Mail.Ru Group’s Information security specialists have studied the sample of data received from Alex Holden. The analysis shows that 99.982% of Mail.Ru account credentials found in the database are invalid. The database is most likely a compilation of a few old data dumps collected by hacking web services where people used their email address to register. Therefore, it is fair to assume that the sole purpose of issuing the report was to create media hype and draw the public attention to Holden’s cyber security business.
22.56% of the database entries analyzed contain email addresses that do not even exist, 64.27% contain wrong passwords, and some of the entries (0.74%) have no passwords whatsoever. The 12.42% remaining accounts had already been marked as suspicious by Mail.Ru (which means that our system considers those either hacked or controlled by a robot) and blocked. Those accounts cannot be accessed by simply entering username and password, as the owner would have to recover access to the account first.
Only 0.018% of username/password combinations in the sample analyzed might have worked. We have already notified the affected users to change their passwords.
It is notable that 15% of username/password combinations found in the database contain the same username paired with 9 or more different passwords. Most of those passwords are not real, but generated by fraudsters for brute-force attacks. Such passwords are usually based on the commonly used passwords or on users’ personal data. Data dumps of this kind are also available in the black market and were most likely included in the compiled database to increase the number of entries and make the total number impressive.
Databases containing usernames and passwords of email users are in high demand in the black market. As a rule, big email providers are well protected from cyber attacks, therefore such databases are usually compiled by hacking minor websites (like forums, small online stores, or torrent sites) where people use their email address as a username, and can also set the password they’ve already been using for their email accounts. Mail.Ru experts constantly monitor the web for such data dumps and check if Mail.Ru account credentials are valid. If they are, the compromised account is blocked immediately, and its owner has to undergo theaccount recovery procedure.
“Holden’s report aims to impress by huge numbers, but the real value of the data is very low. According to Holden himself, 99.55% of the username/password combinations are outdated. Our analysis shows that the number of the expired or otherwise invalid combinations is even higher (99.982%). What’s more, we regularly monitor the web for credential dumps and check them in order to take steps to protect our users when necessary. Therefore, it is fair to assume that the sole purpose of issuing the report was to create media hype and draw the public attention to Holden’s cybersecurity business.
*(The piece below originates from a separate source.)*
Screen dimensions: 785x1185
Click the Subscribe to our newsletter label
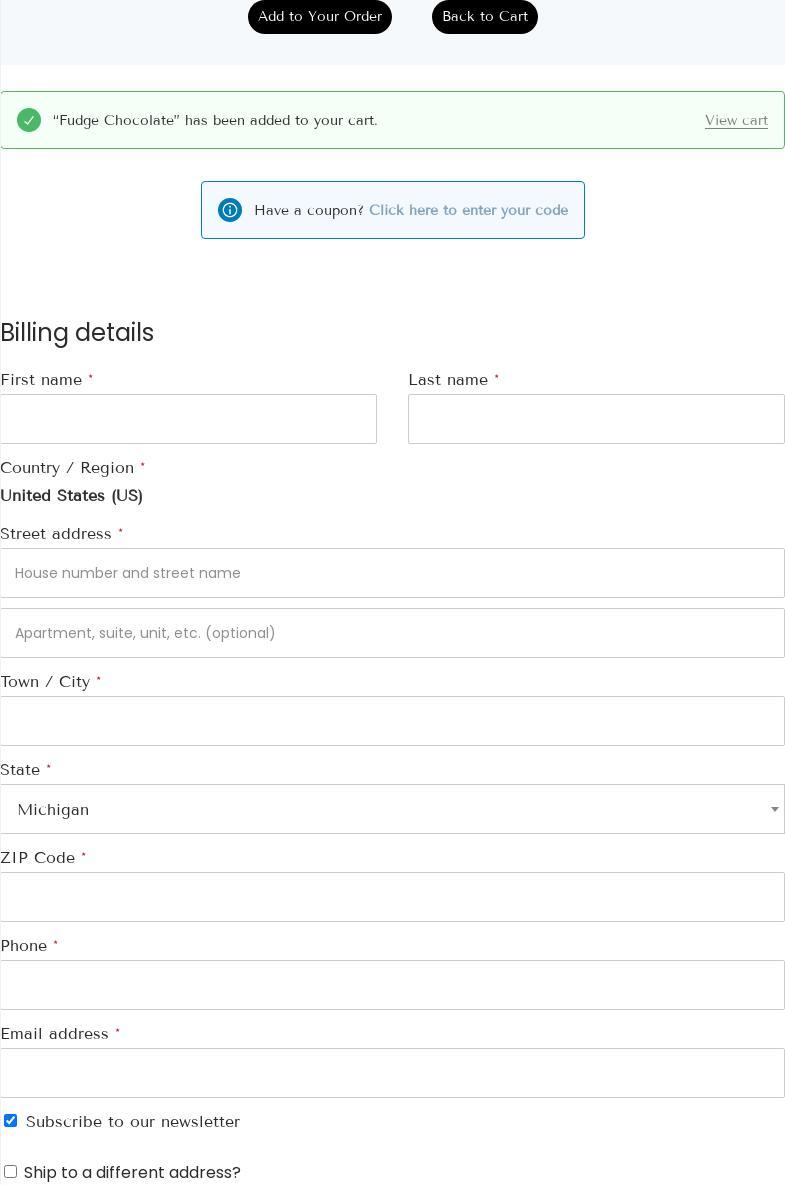coord(133,1122)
The number of Mail.Ru accounts in the database is large due to the fact that Holden has acquired the database from a Russian ‘hacker’, and Mail.Ru is the biggest email provider in Russia and theRussian-speakingInternetsegment,” says Anna Artamonova, Vice-President of Mail.Ru Group, Head of Email and Portal business unit. “We take a very serious approach to ensure our users’ security, and we take special pride in our information security team. It’s sad that this case casts a shadow over their image.”
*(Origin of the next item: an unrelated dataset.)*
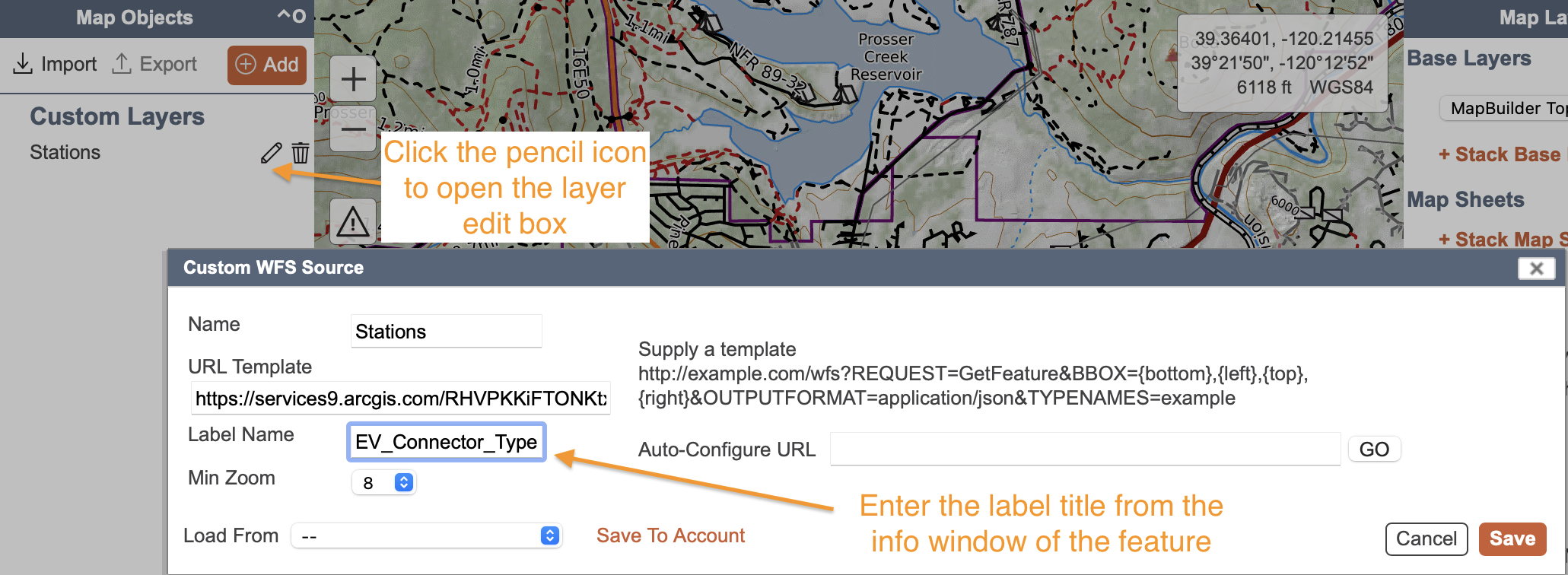1568x575 pixels.
Task: Click Import in Map Objects toolbar
Action: pos(56,65)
Independent experts confirm the conclusions of Mail.Ru Group’s investigation. According to Yuri Namestnikov, Senior Security Researcher at Global Research and Analysis Team, Kaspersky Lab, the database is very likely to have been obtained through a number of phishing attacks, via sending users phishing emails. This is proved by quite a low quality of the database that contains few working accounts. If the hackers had really found vulnerabilities that allowed access to accounts of several email services, both the quality and the price of the database would be higher.
We’ve been continuously enhancing the security system of Mail.Ru email service. Last year we launched a two-factor authentication, which we strongly recommend all our users to set up, as it is one of the most effective ways to protect an email account. The list of security features we have introduced over the past years includes switching Mail.Ru email and portal to HTTPS by default, content security policy, separation of user sessions and many others. We also no longer offer new users a security question as a password recovery method. Mail.Ru email was the first Mail.Ru Group’s service that launches a bug bounty program based on HackerOne international platform. The company also works hard to warn users about common internet threats such as viruses, phishing and social engineering, and to educate them on the ways to protect themselves from those security threats.
On May 4 2016, Reuters published the results of Alex Holden’s report that contained information about massive security breach found at major email services. According to Holden, hundreds of millions of user names and passwords for email accounts were stolen.